Abstract

Hepatic glucose production and metabolic clearance rate of glucose were measured using (3-3H) glucose at steady state, basally and during two sequential 2 h insulin (25 and 40 mU . kg -1 . h -1)/glucose (2 and 3 mg. kg -1 . min -1) infusion periods. Eight diabetic subjects were studied before and after 1 week of twice daily insulin therapy; six control subjects matched for age, weight and degree of obesity were also studied.

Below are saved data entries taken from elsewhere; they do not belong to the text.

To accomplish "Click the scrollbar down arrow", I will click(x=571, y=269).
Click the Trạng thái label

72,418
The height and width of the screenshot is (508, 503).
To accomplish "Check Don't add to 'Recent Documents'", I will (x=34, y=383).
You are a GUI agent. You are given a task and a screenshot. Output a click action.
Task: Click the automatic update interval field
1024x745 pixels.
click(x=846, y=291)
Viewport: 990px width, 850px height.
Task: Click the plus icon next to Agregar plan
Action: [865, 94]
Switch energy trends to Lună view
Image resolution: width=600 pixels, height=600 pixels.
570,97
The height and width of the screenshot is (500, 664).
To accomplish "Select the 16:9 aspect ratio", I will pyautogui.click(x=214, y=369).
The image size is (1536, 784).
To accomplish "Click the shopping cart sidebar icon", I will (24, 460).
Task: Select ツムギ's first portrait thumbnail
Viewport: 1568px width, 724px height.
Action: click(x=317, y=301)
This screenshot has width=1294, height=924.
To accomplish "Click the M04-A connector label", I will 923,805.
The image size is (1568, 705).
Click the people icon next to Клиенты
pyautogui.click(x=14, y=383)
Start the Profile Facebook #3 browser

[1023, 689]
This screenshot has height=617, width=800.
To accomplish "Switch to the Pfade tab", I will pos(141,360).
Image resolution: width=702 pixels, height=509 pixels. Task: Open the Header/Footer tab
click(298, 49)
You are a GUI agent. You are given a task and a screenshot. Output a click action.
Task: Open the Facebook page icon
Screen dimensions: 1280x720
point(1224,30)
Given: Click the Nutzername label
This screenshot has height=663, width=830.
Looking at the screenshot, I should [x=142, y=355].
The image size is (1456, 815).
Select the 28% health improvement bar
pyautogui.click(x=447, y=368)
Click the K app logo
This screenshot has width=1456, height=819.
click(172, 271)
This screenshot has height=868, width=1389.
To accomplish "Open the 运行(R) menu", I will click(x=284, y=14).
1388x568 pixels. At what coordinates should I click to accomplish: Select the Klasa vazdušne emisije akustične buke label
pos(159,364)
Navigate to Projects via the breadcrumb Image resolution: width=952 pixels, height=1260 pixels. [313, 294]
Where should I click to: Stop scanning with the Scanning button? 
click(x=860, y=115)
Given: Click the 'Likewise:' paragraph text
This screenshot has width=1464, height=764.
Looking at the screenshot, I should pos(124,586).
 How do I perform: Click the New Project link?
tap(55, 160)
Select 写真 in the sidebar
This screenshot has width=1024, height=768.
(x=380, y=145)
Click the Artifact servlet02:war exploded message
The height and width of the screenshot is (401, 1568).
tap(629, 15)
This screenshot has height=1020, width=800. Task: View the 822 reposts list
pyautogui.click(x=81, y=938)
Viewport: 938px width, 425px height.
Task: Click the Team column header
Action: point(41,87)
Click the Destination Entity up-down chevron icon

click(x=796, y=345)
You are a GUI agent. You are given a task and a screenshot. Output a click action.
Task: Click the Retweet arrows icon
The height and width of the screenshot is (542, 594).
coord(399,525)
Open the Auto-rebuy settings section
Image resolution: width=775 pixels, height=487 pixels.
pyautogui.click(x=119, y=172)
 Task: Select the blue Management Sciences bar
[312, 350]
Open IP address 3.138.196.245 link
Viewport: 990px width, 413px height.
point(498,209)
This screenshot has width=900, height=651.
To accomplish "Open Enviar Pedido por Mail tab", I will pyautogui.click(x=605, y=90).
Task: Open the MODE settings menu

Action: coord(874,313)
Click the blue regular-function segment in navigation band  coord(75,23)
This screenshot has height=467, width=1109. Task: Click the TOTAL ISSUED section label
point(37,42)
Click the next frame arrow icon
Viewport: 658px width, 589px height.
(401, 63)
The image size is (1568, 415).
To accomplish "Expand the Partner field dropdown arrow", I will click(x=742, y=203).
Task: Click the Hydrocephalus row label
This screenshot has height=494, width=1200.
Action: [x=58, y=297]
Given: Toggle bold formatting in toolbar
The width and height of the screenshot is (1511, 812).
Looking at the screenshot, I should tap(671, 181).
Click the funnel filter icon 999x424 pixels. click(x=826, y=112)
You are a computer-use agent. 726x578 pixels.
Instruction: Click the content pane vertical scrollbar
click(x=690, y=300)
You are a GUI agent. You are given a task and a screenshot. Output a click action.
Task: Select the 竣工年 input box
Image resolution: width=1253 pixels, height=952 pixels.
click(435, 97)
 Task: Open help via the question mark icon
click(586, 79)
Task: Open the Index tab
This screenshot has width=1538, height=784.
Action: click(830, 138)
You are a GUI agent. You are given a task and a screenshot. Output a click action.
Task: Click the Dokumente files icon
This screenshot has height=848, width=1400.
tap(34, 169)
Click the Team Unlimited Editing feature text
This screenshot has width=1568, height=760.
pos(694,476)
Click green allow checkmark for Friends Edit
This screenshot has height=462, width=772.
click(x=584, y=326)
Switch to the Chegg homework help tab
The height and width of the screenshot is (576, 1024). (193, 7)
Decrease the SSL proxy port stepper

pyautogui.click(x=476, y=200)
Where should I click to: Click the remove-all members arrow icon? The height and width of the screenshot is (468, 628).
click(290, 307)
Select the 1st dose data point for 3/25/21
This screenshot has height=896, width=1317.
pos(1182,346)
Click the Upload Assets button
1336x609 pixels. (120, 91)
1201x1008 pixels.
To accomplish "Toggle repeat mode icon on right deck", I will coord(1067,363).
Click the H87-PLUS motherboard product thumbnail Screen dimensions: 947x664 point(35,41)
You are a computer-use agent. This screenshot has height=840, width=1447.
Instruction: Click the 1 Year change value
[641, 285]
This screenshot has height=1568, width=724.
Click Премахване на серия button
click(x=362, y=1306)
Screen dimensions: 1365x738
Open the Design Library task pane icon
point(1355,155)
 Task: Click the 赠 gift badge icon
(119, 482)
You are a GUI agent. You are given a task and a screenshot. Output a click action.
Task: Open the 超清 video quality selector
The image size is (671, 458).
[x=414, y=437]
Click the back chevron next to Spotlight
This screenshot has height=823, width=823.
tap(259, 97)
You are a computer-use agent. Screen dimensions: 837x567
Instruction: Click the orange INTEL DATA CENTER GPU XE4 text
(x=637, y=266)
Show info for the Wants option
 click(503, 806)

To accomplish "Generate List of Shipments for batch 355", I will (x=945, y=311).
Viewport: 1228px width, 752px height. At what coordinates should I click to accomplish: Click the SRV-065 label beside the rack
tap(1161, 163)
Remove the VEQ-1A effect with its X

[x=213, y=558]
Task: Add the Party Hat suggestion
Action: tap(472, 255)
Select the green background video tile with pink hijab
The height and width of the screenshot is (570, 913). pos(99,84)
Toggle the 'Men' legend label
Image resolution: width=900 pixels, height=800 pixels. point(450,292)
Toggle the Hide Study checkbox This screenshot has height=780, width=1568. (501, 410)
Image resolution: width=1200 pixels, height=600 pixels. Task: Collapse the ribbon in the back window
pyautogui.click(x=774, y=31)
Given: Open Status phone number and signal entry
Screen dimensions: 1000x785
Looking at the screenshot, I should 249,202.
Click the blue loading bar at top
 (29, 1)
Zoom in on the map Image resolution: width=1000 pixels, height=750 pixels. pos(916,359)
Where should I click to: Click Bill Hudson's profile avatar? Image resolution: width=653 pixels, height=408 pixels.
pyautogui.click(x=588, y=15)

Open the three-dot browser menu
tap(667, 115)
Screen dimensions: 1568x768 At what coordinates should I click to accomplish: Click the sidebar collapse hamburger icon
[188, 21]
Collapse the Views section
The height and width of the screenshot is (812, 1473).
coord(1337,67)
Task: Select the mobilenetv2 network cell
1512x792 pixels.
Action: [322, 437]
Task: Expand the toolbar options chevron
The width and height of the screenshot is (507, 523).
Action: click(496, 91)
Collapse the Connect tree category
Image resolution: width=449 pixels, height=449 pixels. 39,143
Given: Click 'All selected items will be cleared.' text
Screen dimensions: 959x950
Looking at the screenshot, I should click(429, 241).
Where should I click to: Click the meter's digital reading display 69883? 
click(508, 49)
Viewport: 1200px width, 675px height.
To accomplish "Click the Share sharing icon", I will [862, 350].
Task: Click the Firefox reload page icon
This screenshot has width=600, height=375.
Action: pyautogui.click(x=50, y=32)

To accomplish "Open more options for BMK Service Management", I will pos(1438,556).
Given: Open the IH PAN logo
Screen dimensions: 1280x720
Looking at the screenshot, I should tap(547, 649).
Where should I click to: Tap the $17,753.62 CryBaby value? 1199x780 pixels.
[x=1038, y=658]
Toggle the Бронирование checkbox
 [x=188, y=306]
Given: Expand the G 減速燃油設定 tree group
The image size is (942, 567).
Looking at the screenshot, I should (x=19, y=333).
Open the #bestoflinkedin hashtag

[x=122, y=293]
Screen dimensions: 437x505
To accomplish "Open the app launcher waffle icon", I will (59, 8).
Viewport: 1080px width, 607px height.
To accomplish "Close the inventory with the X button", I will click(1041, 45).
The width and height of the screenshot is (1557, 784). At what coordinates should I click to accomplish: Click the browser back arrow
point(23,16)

In the diabetic patients, pre-treatment hepatic glucose production was 20.0 +/- 2.2, 9.9 +/- 2.9, and 1.4 +/- 0.8 mu mol . kg -1 . min -1 respectively (+/- SEM) for each of the three periods, and fell significantly with treatment to 12.8 +/- 1.7, 4.0 +/- 1.5 and 1.9 +/- 1.0 mu mol . kg -1 . min -1. Hepatic glucose production in normal subjects was 13.2 +/- 0.6, 2.2 +/- 0.8 and less than 1 mu mol . kg -1 . min -1. The pre-treatment metabolic clearance rate in all diabetic studies with insulin levels greater than or equal to 30 mU/l was 1.10 +/- 0.14 ml . kg -1 . min -1 and remained virtually unchanged following insulin therapy; this was significantly lower than in the control subjects (6.83 +/- 1.02, p less than 0.001). Basal non-esterified fatty acid levels were higher (p less than 0.02) in the pre-treated diabetic patients compared to post-treated diabetic patients and control subjects. Non-esterified fatty acids in each group fell to similar levels during the insulin infusions, but the rate of fall was slower in the pre-treated diabetic patients. Insulin receptor binding to erythrocytes was normal in the diabetic subjects and unchanged by treatment. Therefore, following insulin treatment of uncontrolled Type 2 (non-insulin-dependent) diabetes, the initially increased basal hepatic glucose production, and decreased hepatic sensitivity, return towards normal. However, the glucose clearance remains low, despite good diabetic control, and appears to be a major factor in the continuing glucose intolerance. As insulin receptor binding is normal, the defect of glucose clearance in Type 2 diabetes appears compatible with a post-receptor defect of glucose metabolism.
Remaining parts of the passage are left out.